YOUR INSTRUCTIONS: Copy the lines below, please, starting with the one that contains "The width and height of the screenshot is (1017, 880)." and ending with the last. Pictures stay out.

[Recorded data]
####################

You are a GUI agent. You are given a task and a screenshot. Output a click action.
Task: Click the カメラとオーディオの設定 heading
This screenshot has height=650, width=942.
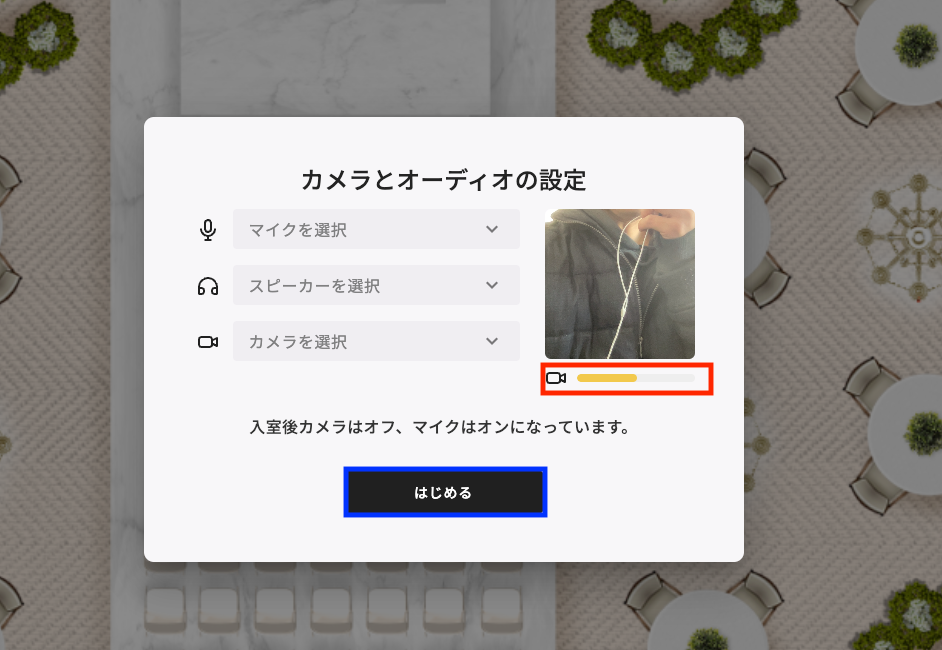coord(443,180)
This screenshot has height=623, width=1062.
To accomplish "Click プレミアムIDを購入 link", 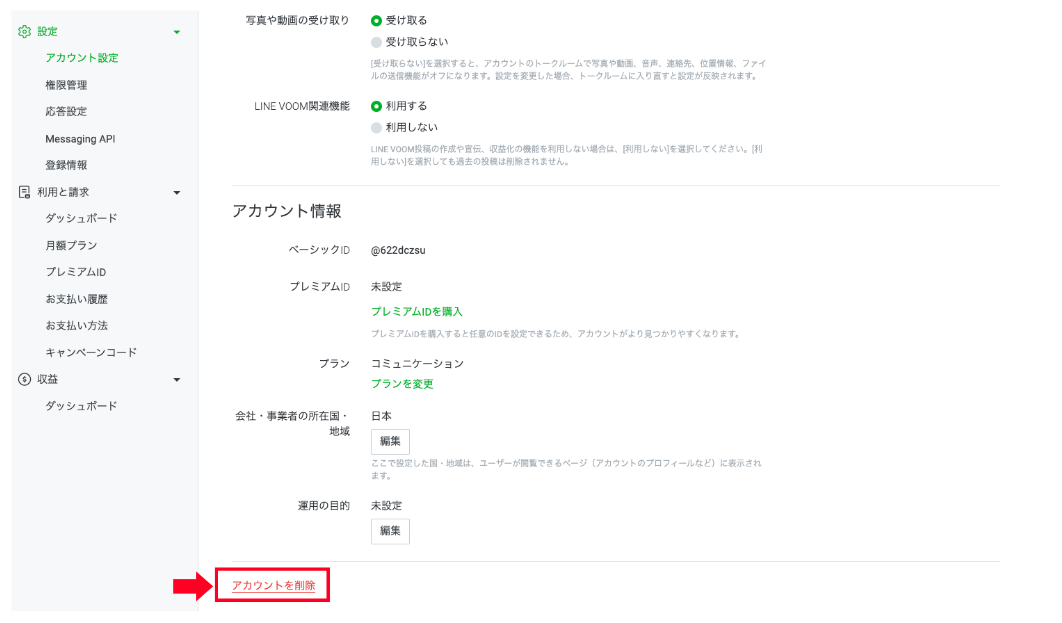I will (x=425, y=311).
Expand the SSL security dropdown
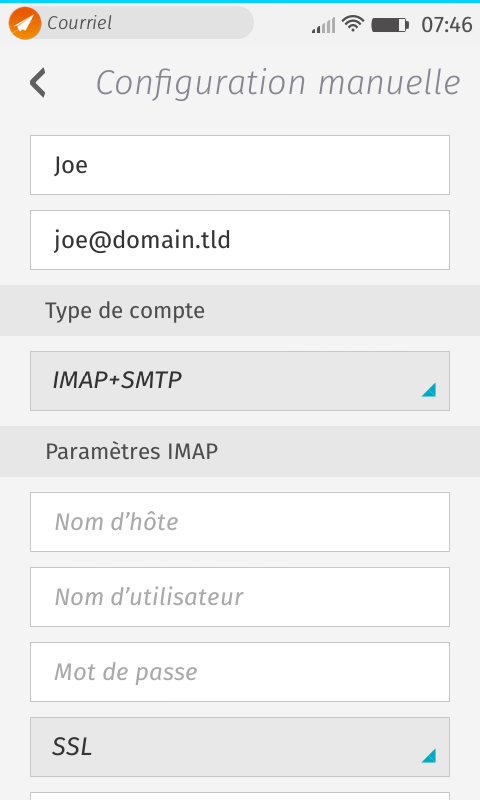This screenshot has width=480, height=800. (x=240, y=747)
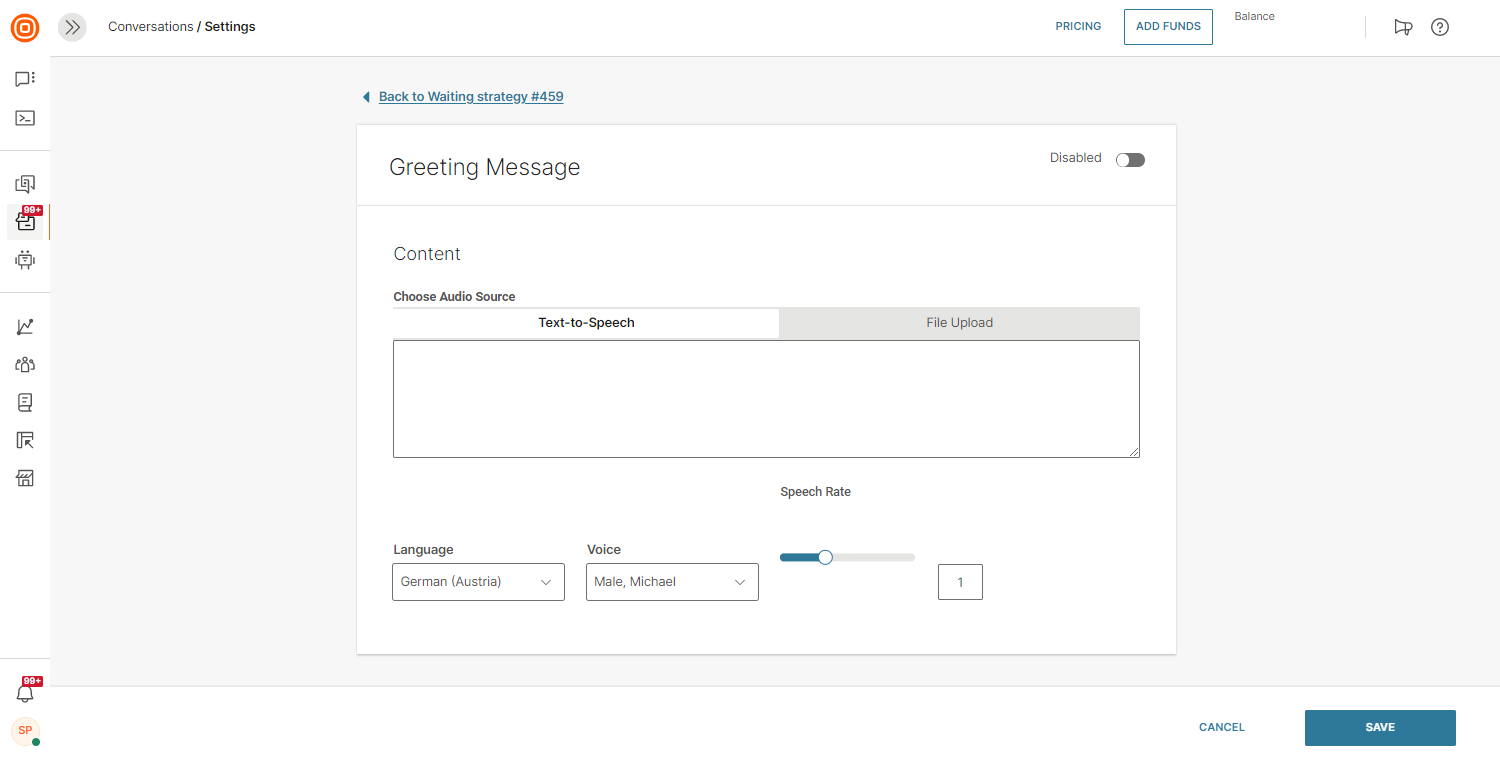Open the notifications bell icon

25,693
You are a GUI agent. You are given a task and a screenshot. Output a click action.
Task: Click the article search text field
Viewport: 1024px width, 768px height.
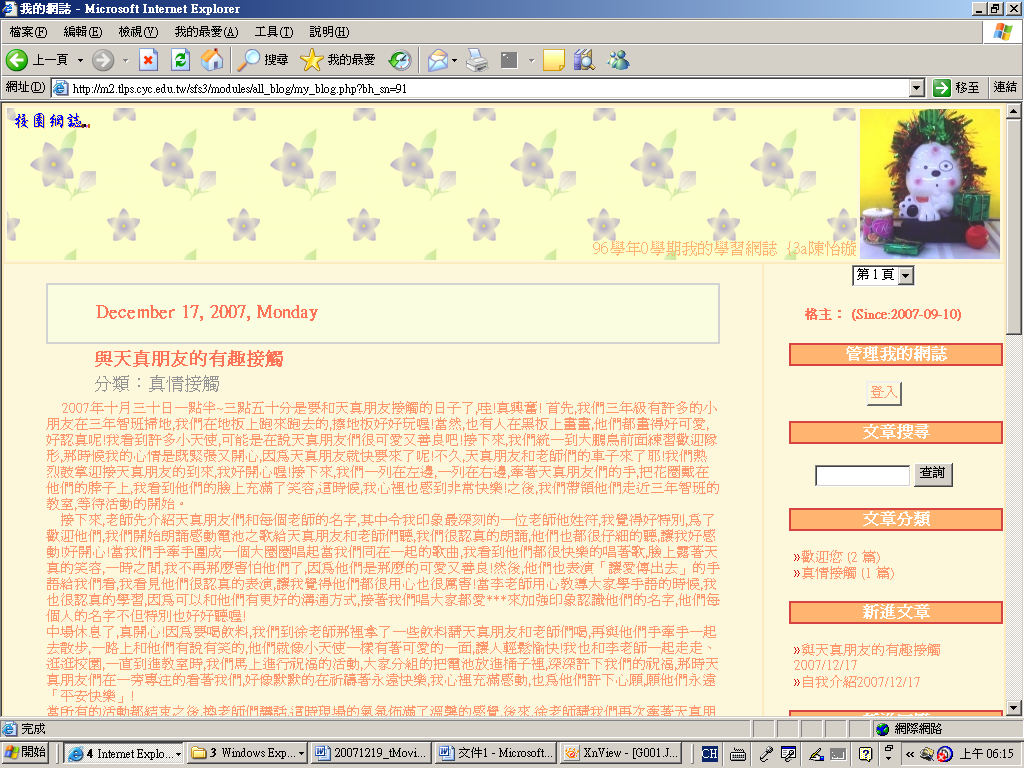pyautogui.click(x=862, y=475)
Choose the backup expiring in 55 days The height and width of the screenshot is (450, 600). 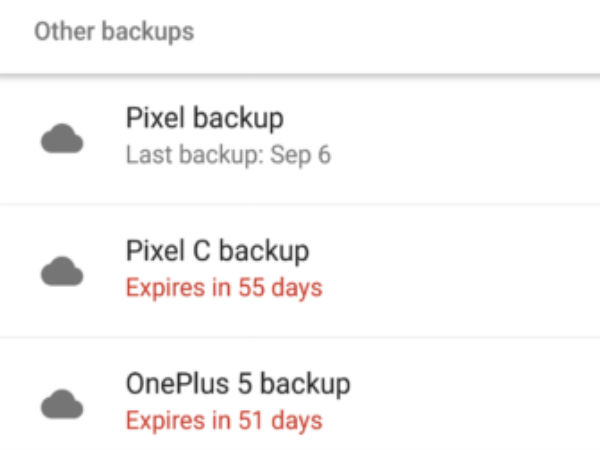300,271
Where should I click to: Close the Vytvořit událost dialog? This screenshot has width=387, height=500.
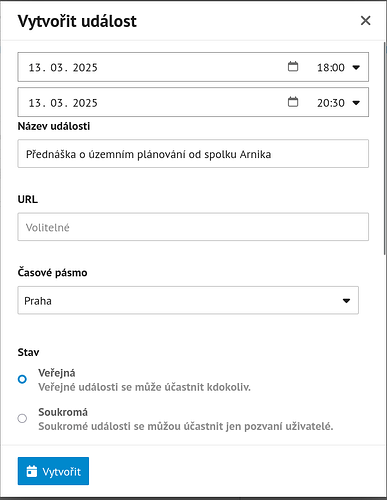pos(365,21)
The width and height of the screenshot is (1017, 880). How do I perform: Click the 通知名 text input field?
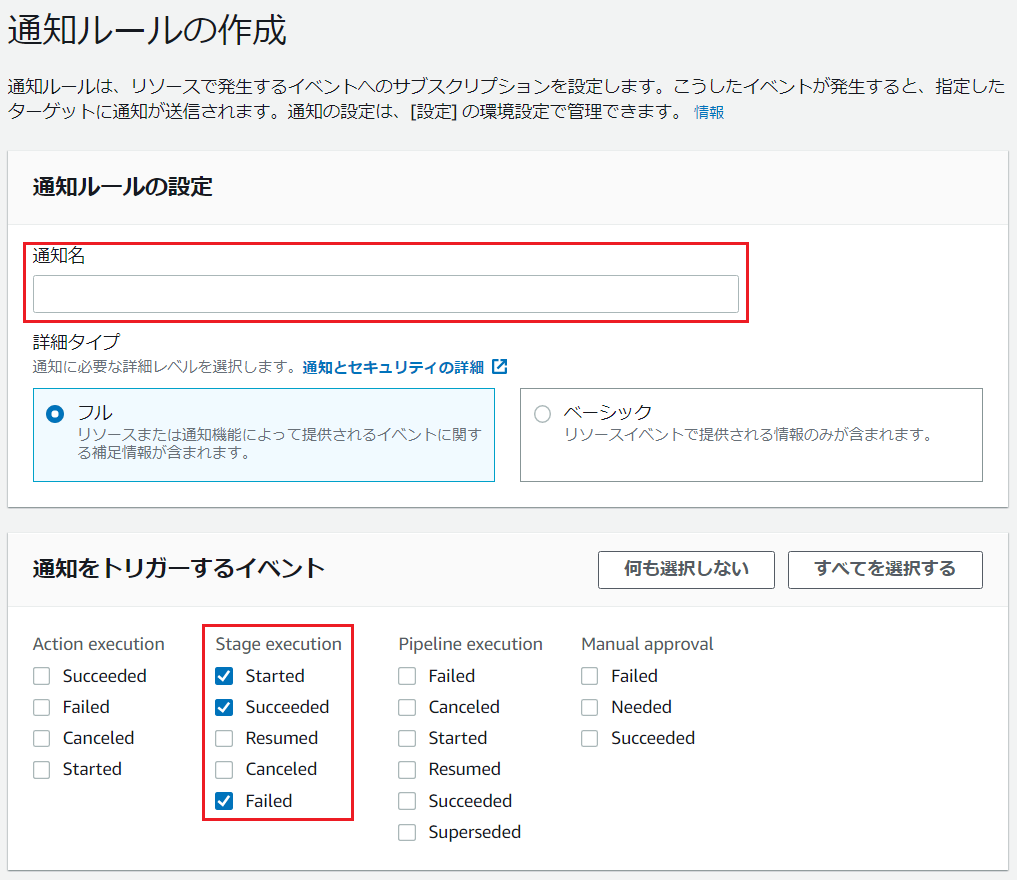pos(385,294)
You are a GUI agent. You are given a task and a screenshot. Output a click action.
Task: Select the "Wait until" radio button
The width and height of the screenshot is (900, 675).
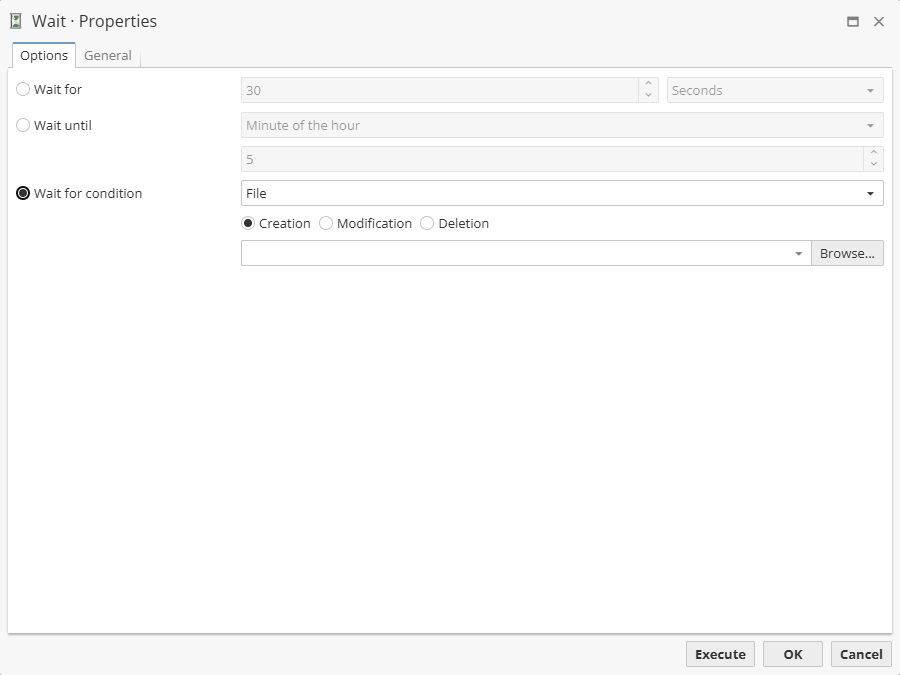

####################

ANSWER:
The width and height of the screenshot is (1017, 880). How do I perform: Click the 通知名 text input field?
pos(385,294)
You are a GUI agent. You are given a task and a screenshot. Output a click action.
Task: Select the "Wait until" radio button
The width and height of the screenshot is (900, 675).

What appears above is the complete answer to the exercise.